After consent is obtained from parents, infants are randomly assigned to either the experimental or control group using a random numbers table. Participants in both groups undergo a range of painful procedures during their standard medical care in the NICU.

Control group: Infants receive daily painful procedures without intervention

Experimental group: Infants receive painful procedures as well as the combined music and touch intervention (CMT). A CD player (Philips AZ-1103) is used for the music intervention. Audio stimulation is provided by “Smart Baby Lullaby” compact discs. The music includes lullabies and nursery rhymes, which are musically simple songs with lower pitch and slower tempo. The disc player is placed approximately 15-20 cm above the infants’ heads, allowing for continuous play of the music from 5 minutes before the experimental procedure until 30 minutes after the procedure. The touch intervention protocol (Gentle Human Touch, GHT), starts from the beginning of procedures until 10 min after the procedure. It involves the assistant gently placing her left hand on the infant’s head with the fingertips resting immediately above the eyebrow line and the palm touching the infant’s crown. The right hand is then placed with the right thumb on the infant’s right shoulder (at midline position) with the rest of her hand and fingers on the infant’s arm above the elbow.

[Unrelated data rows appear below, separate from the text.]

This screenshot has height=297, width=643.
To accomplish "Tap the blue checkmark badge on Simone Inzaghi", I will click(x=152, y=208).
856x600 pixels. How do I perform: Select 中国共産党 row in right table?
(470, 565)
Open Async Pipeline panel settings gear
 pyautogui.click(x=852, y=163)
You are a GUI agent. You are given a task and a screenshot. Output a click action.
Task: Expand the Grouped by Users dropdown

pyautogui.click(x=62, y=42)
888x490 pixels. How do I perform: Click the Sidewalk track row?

These procedures are repeated for every painful procedure during the two weeks data collection period.

Intervention type

Behavioural

Phase

Drug names

Primary outcome measures

Pain is measured using the premature infants’ pain profile (PIPP) at baseline and 2 weeks.

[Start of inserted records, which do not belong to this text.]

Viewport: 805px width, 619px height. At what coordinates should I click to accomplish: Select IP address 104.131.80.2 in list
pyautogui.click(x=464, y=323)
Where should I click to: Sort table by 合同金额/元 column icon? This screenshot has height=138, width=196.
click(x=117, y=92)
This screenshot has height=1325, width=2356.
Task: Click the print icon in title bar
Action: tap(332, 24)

Secondary outcome measures

1. Cortisol levels are measured using blood testing at baseline and 2 weeks
2. Beta-endorphin levels are measured using blood testing at baseline and 2 weeks

Overall trial start date

01/01/2011

Overall trial end date

31/12/2012

Reason abandoned

Eligibility

Participant inclusion criteria

1. Admitted within 72 hours after birth
2. Gestational age is less than 37 weeks

Participant type

Patient

Age group

Neonate

Gender

Both

Target number of participants

30 infants each group

Participant exclusion criteria

1. Serious birth injuries
2. Serious malformations (especially in oral cavity or external ear deformity)
3. Significant parenchyma brain injury (IVH grade IV, or PVL)
4. Had received analgesics or sedatives within 72 h of the assessment
5. Failed hearing screening.

Recruitment start date

01/06/2011

Recruitment end date

31/03/2012

Locations

Countries of recruitment

China

Trial participating centre

Nanjing Children’s Hospital Affiliated to Nanjing Medical University
72 Guangzhou Road
Nanjing
210008
China

Sponsor information

Organisation

Nanjing Children’s Hospital Affiliated to Nanjing Medical University

Sponsor details

72 Guangzhou Road
Nanjing
210008
China

Sponsor type

Hospital/treatment centre

Website

Funders

Funder type

Government

Funder name

Nanjing Health Bureau

Alternative name(s)

Funding Body Type

Funding Body Subtype

Location

Results and Publications

Publication and dissemination plan

Planned publication in the journal BMC Pediatrics.

Intention to publish date

31/12/2016

Participant level data

To be made available at a later date

Results - basic reporting

See additional file ISRCTN14131492_BasicResults_29Jul16

Publication summary

Publication citations

Additional files

Editorial Notes

01/08/2016: Basic results summary uploaded.